An issue which must be recognized is deficient demand for labor from the private sector. With the end of apartheid and the collapse of influx control in the late 1980s and early 1990s, the supply of labor increased dramatically as black South Africans previously confined to the homelands could now seek better lives in the cities. The demand for labor in this period did not keep up with the growth in its supply, leading to a structural unemployment gap which persists to this day. While business frequently complains that onerous regulation makes hiring risky, administrative data shows that the South African private sector is characterized by exceptionally high levels of worker churning. At the same time, deficient demand for labor can also be linked to low levels of private sector fixed investment. Late-apartheid practices of business expansion by acquisition rather than productive investment have been replaced by corporate unbundling, large shareholder payouts and the shifting of capital abroad, but lack of interest in domestic productive investment remains.

Precarity and dynamic poverty

Since 1994 South Africa has followed global trends of outsourcing and “labour broking,” leading to the increasing prevalence of precarious forms of work. Dynamic analysis of South African poverty shows that 40% of non-poor households are “vulnerable” – they face serious risks of falling into poverty into the future – while 80% of poor households are classified as “chronically poor” due to their negligible prospects of poverty exit.

The truism that substantive economic freedom remains unrealized in South Africa is trite for very good reason: the reality speaks for itself.

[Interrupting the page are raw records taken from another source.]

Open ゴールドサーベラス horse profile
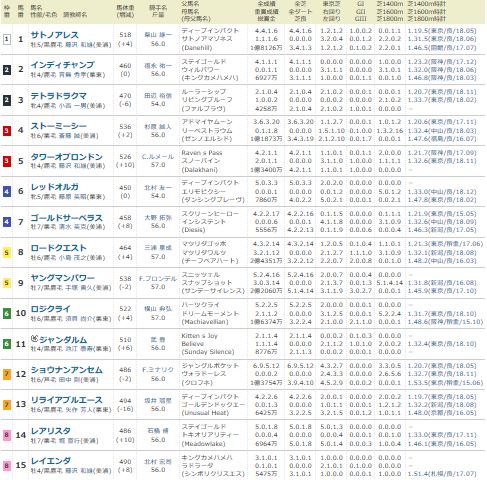The height and width of the screenshot is (480, 487). [x=67, y=218]
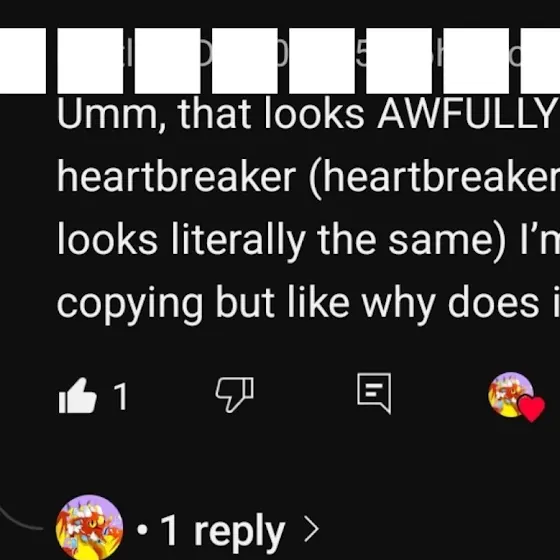Click the chevron arrow after "1 reply"
This screenshot has height=560, width=560.
pos(311,530)
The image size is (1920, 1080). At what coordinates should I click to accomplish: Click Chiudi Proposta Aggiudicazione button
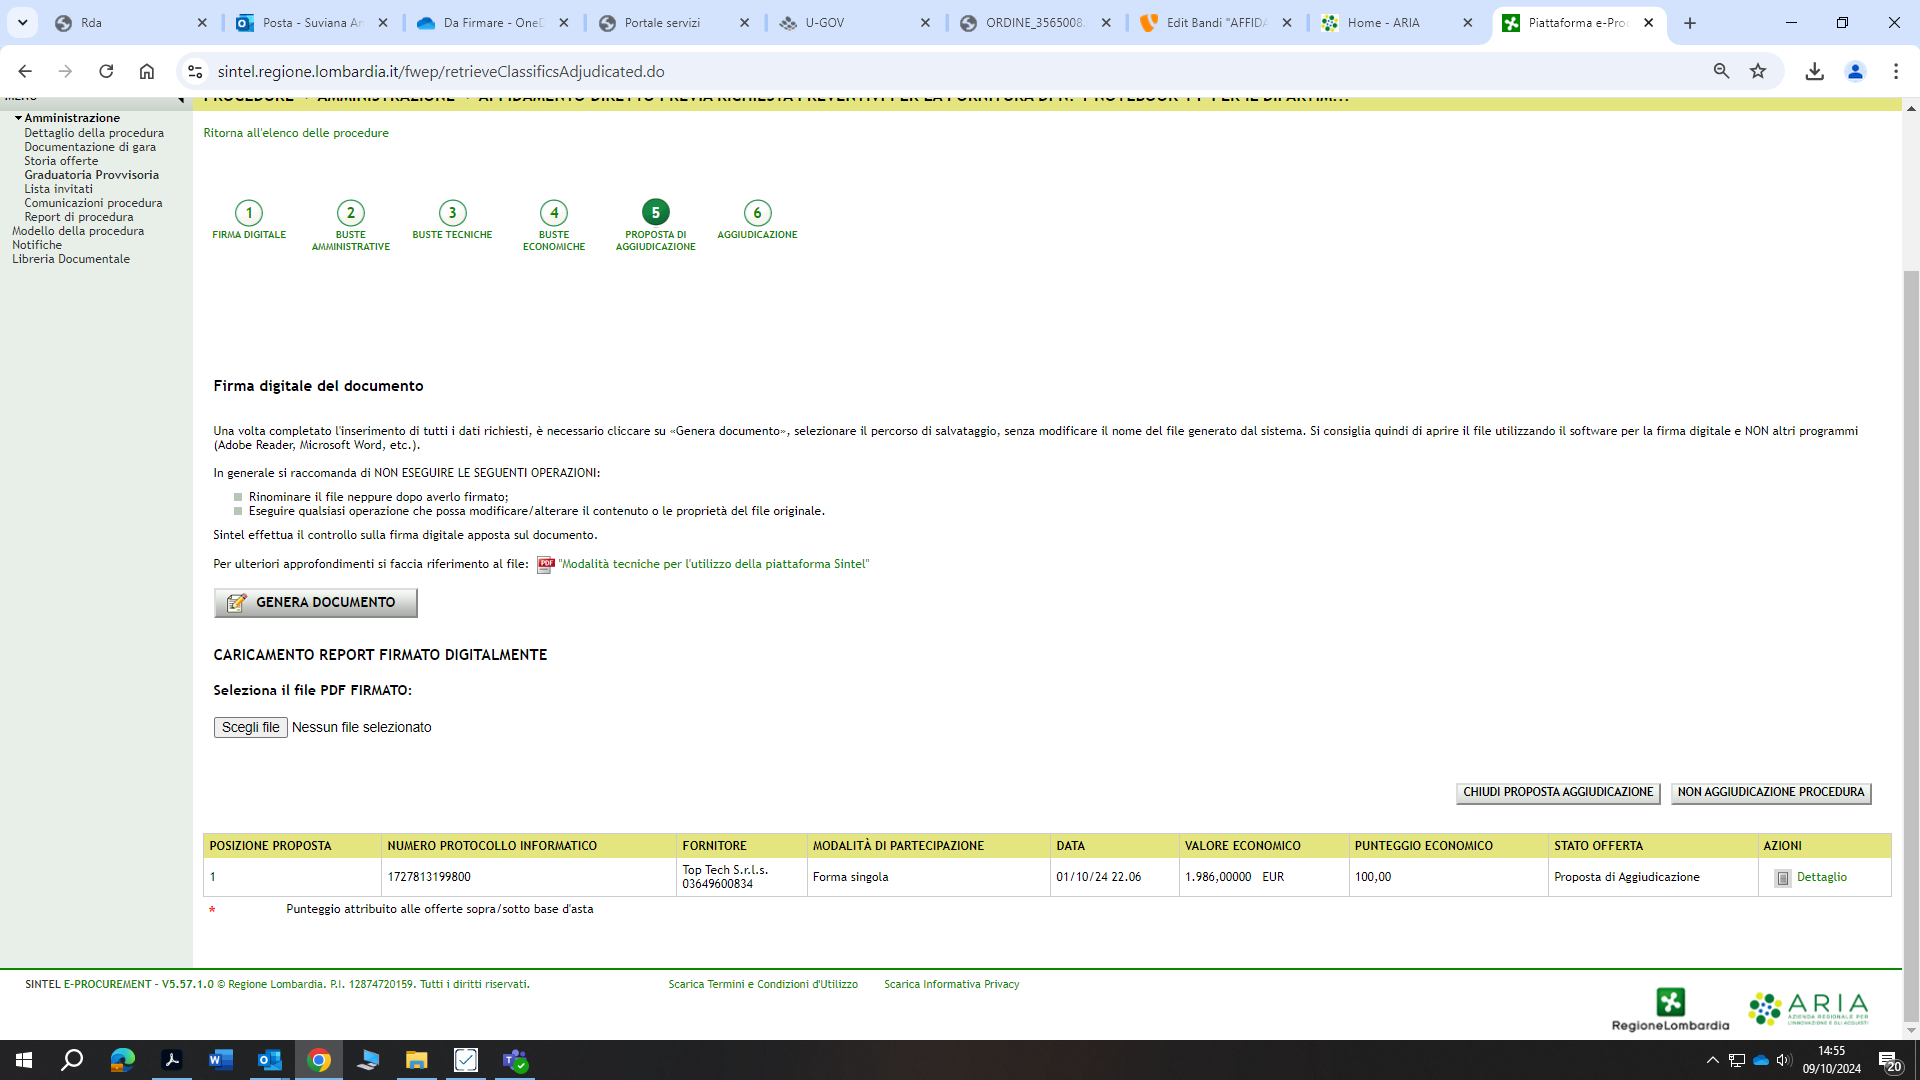coord(1557,792)
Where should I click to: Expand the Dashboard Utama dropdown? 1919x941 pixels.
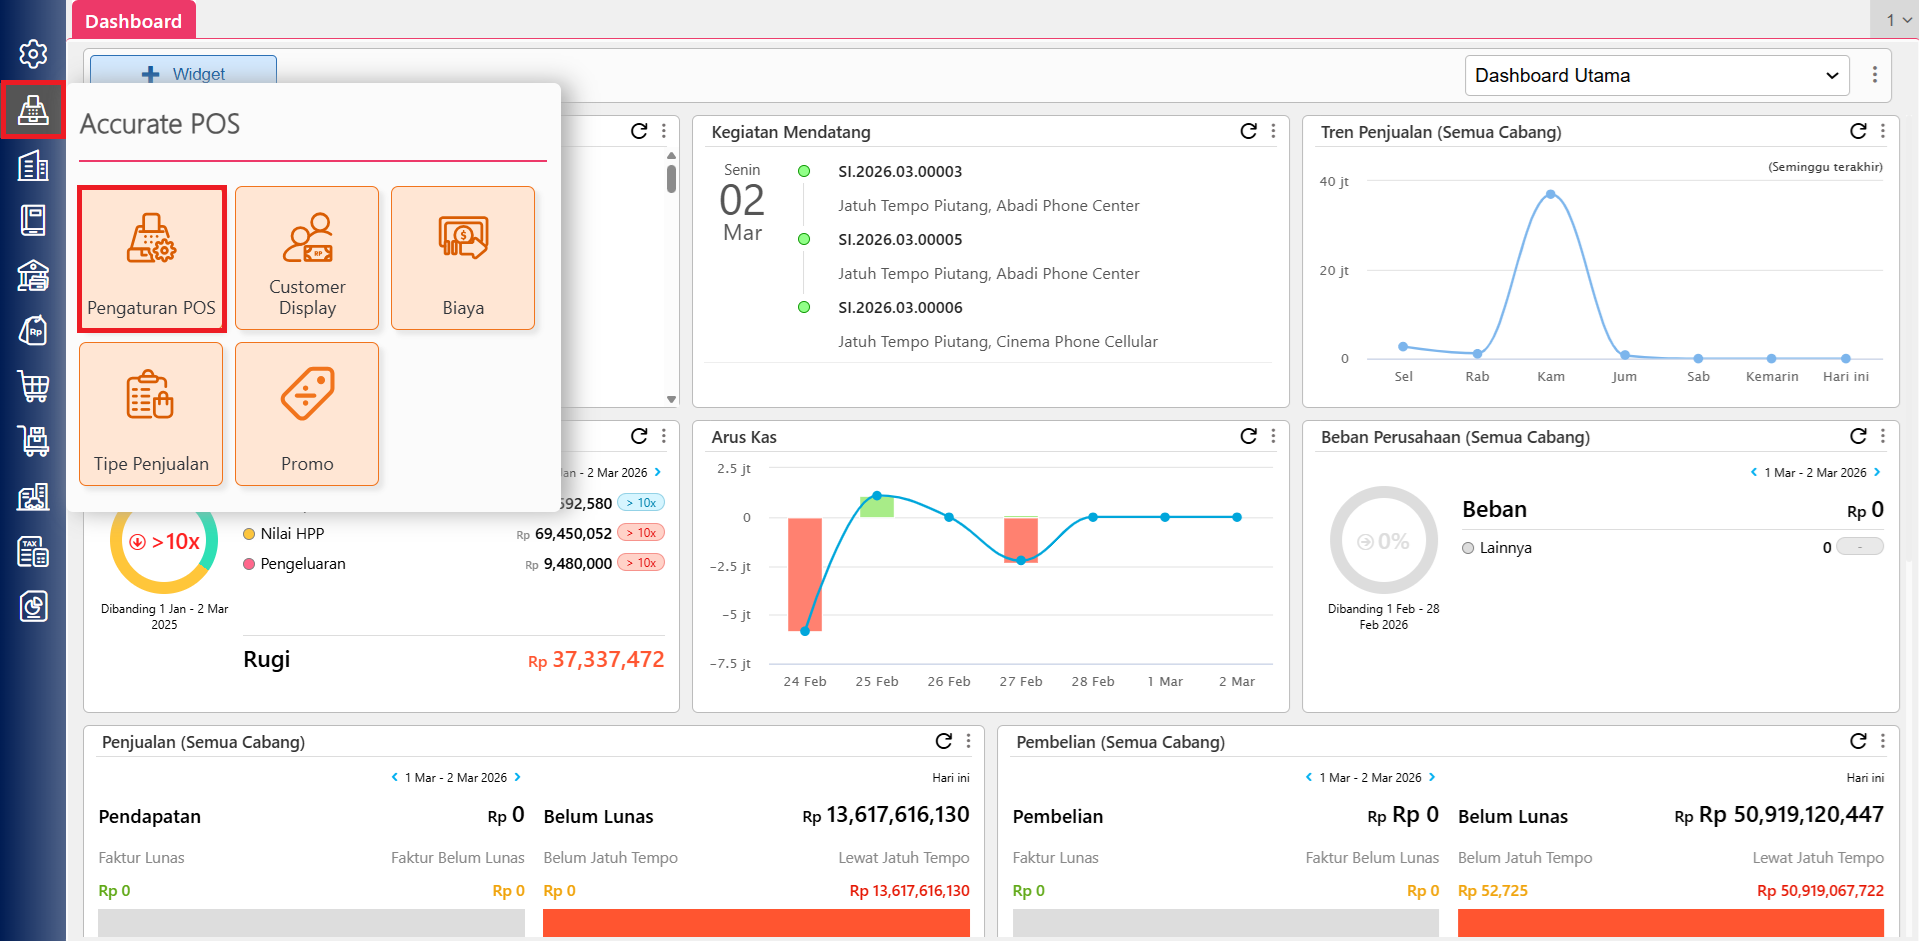click(x=1656, y=76)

A point which deserves greater consideration in South Africa, however, is the extent to which addressing this problem requires fundamental restructuring of the apartheid economy which is still with us. There is no doubt that the further expansion of social grants and basic services would constitute progressive action. However it is the South African labor market which is at the heart of the economy’s dysfunction, and it is within this sphere where interventions need to be aimed if apartheid path dependency is to be disrupted.